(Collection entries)
--- Begin ---

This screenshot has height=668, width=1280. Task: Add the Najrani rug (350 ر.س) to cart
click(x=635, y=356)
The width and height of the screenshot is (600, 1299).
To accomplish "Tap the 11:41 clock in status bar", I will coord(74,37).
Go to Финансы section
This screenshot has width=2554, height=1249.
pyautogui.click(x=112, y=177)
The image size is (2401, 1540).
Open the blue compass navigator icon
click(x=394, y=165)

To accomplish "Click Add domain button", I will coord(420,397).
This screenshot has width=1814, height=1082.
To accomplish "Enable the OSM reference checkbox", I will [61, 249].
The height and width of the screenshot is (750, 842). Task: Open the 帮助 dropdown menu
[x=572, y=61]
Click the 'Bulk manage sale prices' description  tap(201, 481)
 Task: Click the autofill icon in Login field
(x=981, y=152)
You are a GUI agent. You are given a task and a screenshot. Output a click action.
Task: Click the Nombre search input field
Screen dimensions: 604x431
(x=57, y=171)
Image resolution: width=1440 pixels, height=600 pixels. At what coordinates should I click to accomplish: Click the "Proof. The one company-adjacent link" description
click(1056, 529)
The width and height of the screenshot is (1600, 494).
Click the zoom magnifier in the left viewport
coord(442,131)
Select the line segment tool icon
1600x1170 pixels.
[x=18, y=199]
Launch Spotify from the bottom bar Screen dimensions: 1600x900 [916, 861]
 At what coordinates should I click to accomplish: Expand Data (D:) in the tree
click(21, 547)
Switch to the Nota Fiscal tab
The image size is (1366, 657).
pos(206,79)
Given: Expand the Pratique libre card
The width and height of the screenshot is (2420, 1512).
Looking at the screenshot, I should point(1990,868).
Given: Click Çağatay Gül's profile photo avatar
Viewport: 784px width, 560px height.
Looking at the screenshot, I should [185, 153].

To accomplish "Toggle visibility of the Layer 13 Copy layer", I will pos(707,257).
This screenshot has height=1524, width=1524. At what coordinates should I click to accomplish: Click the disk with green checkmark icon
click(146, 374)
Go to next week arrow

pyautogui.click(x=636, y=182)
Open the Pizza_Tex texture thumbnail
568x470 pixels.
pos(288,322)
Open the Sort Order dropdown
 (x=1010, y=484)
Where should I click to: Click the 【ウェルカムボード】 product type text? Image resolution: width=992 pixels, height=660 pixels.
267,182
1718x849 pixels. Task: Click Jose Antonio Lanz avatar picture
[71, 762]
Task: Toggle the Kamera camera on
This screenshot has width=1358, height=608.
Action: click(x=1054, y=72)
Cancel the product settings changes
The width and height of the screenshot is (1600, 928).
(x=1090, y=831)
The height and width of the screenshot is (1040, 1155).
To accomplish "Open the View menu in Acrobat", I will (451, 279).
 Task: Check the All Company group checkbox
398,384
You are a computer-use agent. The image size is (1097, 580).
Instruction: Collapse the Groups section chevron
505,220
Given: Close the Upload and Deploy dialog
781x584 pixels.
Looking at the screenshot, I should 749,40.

--- End ---

● **Job**:
Copy out the rows from the line with "Switch to the Nota Fiscal tab" to the line with "I will pos(707,257).", swapping "Given" for "Instruction" and changing nothing else.

● **Task response**:
Switch to the Nota Fiscal tab
The image size is (1366, 657).
pos(206,79)
Instruction: Expand the Pratique libre card
The width and height of the screenshot is (2420, 1512).
Looking at the screenshot, I should point(1990,868).
Instruction: Click Çağatay Gül's profile photo avatar
Viewport: 784px width, 560px height.
Looking at the screenshot, I should [185, 153].

To accomplish "Toggle visibility of the Layer 13 Copy layer", I will pos(707,257).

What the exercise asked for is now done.